Re: testing framework for MVCC & vacuum (freeze) & heap_page_prune etc.

From: Andy Fan <zhihuifan1213(at)163(dot)com>
To: PostgreSQL-development <pgsql-hackers(at)postgresql(dot)org>
Subject: Re: testing framework for MVCC & vacuum (freeze) & heap_page_prune etc.
Date: 2024-12-10 03:42:52
Message-ID: 87ldwoxkxv.fsf@163.com
Views: Raw Message | Whole Thread | Download mbox | Resend email
Thread:
Lists: pgsql-hackers

Andy Fan <zhihuifan1213(at)163(dot)com> writes:

> Hi,
>
> I'm willing to design one myself
> but it would be better have a ask first to see if there is some existing
> excellent project I can start with and contribute to.

Just to show that I'm not a person who taking things for granted, this is
my draft in this topic. I know there are lots of things missed and much
more details need to be think more, that's why I was asking if we have
existing project.

====
Key Concepts:

* MVCC
- xmin (insert, update)
- xmax (delete, update, select for update, epq query)
- CommandId
(insert/update/delete -> query)
- committs (xmin/xmax)

XID may be a state of in-progress, committed/aborted, 2pc prepared.

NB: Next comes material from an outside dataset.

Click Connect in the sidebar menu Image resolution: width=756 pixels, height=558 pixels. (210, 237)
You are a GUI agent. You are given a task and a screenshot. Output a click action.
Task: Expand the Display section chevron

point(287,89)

When during scanning tuple within a snapshot,

challenge 1: transaction stage changes:
(a) new xid. (in-progress)
(b) in-progress -> commit.
(c) in-progress -> abort
(d) new xid -> commit/abort.

Challenge 2: The old version deleted by hot update prune or vacuum.

hot update prune need hot update query.

We may also have sub-transaction, sub-transaction can be tested with
"statement_level_txn".

We also need to review the above on standby (hot-standby case)

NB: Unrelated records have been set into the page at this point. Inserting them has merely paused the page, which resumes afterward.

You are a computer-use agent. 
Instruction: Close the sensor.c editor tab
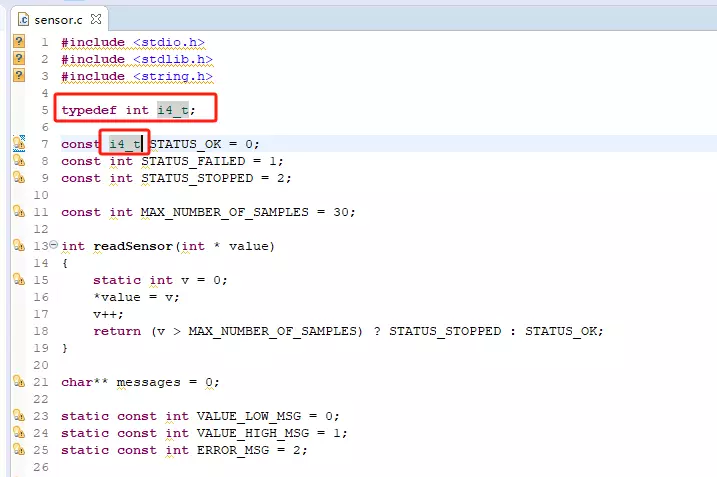[x=96, y=19]
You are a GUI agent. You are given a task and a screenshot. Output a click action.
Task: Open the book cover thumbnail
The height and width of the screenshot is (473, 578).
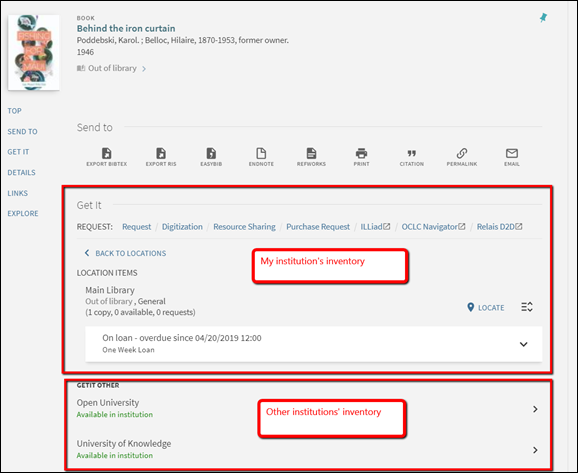tap(34, 52)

todo: xid state crash recovery
todo: xid stage on standby (read-only).
todo: multiple IDs in each transaction.

* vacuum, freeze.

Besides the MVCC works correctly, we also need the vacuum & freeze works
correctly.

vacuum_freeze.sql. -- run 'vacuum (freeze) w;' randomly.

* error detection:

check_cnt.sql -- Check if the table count is 10000 rows all the time.
we inject random sleep time after fetching each tuple to simulate long
query, this leave the enough time for others to change their transaction
stage or prune the dead tuple etc.

check_diff.sql -- Check the result and check if it have 1...10000 IDs,
only used for troubleshooting. random sleep time is there already.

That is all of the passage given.